REQUIRED ACTION:
Please return, word for word, the line containing "Here’s your chance" and each line after it through the end of the data below, and nothing else.

**** ENTRIES PROVIDED ****

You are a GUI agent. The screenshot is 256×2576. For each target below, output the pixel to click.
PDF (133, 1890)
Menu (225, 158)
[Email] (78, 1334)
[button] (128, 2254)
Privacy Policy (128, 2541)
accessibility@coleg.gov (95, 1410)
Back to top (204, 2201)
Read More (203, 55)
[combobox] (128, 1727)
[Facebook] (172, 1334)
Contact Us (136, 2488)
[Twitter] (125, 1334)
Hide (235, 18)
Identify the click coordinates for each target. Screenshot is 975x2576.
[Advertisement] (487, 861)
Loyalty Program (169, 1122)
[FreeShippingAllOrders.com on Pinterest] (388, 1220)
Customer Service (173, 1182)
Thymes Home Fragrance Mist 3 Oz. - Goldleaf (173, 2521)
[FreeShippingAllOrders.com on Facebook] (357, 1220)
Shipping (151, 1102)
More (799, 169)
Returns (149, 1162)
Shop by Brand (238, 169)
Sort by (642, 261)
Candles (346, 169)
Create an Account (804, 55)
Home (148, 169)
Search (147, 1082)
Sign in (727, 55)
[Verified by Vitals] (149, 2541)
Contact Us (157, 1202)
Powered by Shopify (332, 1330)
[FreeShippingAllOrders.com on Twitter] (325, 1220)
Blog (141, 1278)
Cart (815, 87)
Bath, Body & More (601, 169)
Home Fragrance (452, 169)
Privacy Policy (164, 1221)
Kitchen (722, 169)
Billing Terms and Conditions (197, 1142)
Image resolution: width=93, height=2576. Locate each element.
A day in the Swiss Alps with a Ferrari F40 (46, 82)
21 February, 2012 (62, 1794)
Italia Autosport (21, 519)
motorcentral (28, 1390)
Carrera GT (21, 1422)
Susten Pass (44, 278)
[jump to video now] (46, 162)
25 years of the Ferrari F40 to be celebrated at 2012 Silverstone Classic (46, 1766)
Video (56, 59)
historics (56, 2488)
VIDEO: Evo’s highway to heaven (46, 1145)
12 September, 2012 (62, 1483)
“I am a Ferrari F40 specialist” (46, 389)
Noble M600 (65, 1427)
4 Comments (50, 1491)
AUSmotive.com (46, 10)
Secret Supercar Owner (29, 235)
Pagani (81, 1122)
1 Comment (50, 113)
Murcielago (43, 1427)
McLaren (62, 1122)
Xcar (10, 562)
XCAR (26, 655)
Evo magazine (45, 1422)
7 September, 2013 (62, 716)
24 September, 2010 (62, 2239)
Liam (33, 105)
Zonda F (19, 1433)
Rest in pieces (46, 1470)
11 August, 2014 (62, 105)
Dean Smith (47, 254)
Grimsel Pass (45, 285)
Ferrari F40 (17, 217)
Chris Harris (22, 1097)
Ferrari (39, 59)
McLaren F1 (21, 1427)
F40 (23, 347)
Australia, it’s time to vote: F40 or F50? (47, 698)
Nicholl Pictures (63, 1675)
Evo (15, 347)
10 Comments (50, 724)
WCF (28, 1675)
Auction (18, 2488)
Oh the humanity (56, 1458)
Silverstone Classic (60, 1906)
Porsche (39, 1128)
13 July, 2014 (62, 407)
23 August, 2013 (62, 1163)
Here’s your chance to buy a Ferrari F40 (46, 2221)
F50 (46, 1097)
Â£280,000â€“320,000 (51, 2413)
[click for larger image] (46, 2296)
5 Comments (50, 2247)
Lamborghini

****

FINISHED TASK:
Here’s your chance to buy a Ferrari F40 (46, 2221)
F50 (46, 1097)
Â£280,000â€“320,000 (51, 2413)
[click for larger image] (46, 2296)
5 Comments (50, 2247)
Lamborghini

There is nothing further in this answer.